DIRECTIONS FOR THIS TASK ▸
Copy the material from the line with "Toggle the Paginate checkbox" to the line with "The width and height of the screenshot is (383, 230).", replacing "refresh" with "reload" and leaving everything else as it is.

PROVIDED ENTRIES ▸
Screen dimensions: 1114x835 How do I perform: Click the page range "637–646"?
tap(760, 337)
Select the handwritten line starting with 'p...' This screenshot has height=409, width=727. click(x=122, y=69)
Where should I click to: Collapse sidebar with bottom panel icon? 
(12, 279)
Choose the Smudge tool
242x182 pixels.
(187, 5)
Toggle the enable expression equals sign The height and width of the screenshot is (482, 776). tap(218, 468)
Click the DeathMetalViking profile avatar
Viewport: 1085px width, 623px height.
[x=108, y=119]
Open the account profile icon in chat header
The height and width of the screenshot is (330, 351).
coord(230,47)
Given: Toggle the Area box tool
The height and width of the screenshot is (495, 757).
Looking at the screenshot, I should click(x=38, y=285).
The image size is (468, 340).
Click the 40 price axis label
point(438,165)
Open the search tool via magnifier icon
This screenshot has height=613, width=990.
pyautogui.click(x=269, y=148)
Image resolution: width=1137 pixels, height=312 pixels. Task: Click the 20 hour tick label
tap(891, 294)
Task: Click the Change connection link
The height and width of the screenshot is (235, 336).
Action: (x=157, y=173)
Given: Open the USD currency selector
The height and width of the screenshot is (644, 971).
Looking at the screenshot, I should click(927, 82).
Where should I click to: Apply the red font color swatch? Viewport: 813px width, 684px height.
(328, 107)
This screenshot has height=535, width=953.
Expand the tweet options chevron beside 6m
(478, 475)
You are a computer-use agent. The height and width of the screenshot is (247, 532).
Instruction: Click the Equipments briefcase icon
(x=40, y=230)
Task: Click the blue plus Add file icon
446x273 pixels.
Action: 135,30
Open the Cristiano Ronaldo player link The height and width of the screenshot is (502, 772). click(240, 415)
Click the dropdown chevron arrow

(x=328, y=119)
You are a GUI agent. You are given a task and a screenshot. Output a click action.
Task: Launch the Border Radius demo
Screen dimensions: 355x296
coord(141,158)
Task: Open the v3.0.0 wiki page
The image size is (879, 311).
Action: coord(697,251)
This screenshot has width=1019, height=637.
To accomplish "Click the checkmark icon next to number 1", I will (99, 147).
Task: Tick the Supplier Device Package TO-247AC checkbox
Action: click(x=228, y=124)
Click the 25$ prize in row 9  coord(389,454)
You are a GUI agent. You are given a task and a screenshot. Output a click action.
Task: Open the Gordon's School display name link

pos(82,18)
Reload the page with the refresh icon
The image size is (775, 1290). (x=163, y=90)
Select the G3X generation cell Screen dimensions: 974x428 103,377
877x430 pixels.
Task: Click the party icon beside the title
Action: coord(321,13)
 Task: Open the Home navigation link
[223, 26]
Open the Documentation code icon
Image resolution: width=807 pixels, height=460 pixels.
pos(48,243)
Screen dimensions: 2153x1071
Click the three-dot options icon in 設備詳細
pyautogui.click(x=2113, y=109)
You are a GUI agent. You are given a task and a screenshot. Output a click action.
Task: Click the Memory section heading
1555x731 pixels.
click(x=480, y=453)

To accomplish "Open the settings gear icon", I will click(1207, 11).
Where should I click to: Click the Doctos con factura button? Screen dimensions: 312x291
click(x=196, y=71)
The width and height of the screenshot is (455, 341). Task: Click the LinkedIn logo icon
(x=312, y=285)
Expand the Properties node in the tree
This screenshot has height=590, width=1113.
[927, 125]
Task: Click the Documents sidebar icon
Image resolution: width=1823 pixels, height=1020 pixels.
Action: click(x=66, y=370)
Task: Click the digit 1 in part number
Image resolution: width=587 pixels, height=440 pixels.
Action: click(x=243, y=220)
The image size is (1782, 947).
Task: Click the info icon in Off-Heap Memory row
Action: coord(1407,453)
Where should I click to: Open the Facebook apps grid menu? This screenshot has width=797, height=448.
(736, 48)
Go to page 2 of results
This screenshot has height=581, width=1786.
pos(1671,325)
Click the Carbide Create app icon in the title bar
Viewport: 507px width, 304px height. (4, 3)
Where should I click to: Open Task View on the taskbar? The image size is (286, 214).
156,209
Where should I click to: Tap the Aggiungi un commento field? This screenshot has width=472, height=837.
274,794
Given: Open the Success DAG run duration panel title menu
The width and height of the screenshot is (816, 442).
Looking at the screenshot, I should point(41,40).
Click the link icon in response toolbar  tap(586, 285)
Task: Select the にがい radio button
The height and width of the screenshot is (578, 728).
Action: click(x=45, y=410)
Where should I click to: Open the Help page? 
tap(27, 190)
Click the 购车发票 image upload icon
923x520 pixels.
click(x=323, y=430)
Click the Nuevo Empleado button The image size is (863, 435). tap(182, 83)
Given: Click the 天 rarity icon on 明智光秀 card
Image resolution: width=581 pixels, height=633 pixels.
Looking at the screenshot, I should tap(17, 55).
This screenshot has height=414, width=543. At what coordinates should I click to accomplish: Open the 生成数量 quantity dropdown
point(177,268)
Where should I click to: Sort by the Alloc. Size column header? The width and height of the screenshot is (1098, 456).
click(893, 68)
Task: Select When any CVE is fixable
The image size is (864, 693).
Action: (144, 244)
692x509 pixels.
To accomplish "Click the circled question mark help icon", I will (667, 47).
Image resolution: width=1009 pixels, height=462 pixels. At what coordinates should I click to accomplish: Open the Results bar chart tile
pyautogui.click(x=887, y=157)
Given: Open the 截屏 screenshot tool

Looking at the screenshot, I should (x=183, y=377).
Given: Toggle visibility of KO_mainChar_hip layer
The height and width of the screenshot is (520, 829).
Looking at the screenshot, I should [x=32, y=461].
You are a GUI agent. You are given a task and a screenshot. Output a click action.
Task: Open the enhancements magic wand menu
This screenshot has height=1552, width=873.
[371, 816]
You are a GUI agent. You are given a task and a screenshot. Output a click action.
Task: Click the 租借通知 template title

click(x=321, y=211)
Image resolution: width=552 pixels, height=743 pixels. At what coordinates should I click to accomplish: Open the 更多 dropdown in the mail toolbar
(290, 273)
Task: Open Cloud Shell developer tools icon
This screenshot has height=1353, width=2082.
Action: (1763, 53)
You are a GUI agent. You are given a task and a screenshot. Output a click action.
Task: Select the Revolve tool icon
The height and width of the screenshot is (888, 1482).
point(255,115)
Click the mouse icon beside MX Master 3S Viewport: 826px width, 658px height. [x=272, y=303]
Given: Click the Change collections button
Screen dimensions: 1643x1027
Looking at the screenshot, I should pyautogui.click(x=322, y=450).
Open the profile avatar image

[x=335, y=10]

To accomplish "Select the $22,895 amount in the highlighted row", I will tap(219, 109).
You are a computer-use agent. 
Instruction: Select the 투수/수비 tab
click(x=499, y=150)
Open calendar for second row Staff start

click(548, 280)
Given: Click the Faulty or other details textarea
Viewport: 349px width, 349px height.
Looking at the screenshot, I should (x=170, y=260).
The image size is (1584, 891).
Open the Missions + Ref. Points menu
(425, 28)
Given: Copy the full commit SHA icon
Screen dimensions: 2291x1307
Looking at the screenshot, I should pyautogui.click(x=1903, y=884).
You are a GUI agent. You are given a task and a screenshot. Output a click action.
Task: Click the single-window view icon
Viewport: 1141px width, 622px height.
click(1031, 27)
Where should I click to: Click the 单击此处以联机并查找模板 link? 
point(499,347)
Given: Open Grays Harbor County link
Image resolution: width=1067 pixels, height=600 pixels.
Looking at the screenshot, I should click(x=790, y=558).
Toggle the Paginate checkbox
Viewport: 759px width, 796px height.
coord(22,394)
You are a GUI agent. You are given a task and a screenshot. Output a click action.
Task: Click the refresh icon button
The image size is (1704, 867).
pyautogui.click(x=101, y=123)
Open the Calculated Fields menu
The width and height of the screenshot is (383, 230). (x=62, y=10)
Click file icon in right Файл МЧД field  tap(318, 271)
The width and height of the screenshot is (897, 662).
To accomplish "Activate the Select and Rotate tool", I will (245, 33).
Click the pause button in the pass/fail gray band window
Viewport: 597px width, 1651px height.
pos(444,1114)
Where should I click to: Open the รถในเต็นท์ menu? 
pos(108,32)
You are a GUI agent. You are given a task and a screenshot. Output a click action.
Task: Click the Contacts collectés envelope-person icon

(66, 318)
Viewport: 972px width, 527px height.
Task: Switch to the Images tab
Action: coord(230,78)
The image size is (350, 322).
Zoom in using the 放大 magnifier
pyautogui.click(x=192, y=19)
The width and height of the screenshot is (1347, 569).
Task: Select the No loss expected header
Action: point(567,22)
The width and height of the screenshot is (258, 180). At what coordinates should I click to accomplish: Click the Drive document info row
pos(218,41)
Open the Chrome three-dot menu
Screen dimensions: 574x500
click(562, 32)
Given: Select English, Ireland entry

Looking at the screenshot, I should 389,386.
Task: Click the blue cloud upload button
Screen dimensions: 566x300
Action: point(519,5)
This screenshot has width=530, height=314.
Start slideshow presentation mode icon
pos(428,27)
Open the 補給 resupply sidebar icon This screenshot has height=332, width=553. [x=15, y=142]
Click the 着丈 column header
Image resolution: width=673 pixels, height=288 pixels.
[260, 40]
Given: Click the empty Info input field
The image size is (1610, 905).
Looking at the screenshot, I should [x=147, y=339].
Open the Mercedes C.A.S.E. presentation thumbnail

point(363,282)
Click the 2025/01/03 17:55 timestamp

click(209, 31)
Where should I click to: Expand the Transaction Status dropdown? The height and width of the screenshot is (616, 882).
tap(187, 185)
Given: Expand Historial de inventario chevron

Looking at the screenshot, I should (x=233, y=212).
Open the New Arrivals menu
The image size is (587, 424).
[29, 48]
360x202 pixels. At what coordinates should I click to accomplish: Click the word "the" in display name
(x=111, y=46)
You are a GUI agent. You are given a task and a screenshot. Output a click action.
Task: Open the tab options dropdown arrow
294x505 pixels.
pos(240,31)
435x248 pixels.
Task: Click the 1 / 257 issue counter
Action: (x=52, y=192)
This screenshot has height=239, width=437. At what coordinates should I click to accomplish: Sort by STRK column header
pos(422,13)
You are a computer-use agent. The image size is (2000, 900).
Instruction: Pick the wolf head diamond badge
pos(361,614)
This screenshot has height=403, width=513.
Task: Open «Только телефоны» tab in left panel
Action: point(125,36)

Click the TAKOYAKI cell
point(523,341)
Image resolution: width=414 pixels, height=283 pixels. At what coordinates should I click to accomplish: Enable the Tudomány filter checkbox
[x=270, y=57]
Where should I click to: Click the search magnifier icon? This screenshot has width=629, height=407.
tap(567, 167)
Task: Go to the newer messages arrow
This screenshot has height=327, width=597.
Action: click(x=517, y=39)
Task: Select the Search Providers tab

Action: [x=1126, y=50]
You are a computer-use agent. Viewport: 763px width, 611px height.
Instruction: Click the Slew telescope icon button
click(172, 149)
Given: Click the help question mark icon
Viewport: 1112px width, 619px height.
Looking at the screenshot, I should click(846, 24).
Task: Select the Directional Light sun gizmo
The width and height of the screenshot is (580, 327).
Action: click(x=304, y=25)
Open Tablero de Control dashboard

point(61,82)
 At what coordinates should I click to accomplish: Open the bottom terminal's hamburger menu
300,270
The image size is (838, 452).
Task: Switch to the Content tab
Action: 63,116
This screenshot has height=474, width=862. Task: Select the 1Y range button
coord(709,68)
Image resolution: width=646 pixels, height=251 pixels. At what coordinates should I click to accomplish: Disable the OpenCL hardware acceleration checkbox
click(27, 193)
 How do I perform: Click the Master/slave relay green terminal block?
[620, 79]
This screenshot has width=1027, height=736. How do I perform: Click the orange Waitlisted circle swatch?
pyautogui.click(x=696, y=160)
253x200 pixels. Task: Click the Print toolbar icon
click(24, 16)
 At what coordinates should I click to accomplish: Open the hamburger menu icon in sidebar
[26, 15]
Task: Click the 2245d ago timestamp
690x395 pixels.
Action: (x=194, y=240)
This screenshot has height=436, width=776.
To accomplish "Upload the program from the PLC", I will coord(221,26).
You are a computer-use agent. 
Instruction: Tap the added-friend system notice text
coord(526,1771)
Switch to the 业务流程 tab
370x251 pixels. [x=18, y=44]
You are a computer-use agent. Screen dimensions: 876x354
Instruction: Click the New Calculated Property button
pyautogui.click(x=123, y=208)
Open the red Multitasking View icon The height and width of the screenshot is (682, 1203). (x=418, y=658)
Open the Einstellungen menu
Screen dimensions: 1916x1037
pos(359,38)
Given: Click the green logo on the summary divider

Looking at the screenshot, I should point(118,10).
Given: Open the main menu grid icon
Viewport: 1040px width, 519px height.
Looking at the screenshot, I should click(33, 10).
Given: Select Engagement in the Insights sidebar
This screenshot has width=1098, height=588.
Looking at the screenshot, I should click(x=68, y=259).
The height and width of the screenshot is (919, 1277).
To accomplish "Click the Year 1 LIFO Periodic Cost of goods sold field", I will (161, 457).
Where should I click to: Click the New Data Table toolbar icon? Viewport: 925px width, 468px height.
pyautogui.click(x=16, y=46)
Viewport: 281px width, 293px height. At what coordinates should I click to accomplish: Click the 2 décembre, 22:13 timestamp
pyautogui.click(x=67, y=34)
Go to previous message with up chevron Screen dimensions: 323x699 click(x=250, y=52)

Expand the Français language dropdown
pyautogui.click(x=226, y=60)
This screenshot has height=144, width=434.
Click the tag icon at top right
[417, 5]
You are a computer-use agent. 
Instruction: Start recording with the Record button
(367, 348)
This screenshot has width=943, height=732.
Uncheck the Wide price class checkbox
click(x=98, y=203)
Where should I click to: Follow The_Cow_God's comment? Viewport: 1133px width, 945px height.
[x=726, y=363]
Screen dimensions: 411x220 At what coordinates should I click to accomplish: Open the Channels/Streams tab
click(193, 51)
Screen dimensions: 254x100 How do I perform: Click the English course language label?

ANSWER TO THE PROBLEM ▸
Toggle the Paginate checkbox
Viewport: 759px width, 796px height.
coord(22,394)
You are a GUI agent. You are given a task and a screenshot. Output a click action.
Task: Click the reload icon button
The image size is (1704, 867).
pyautogui.click(x=101, y=123)
Open the Calculated Fields menu
The width and height of the screenshot is (383, 230). (x=62, y=10)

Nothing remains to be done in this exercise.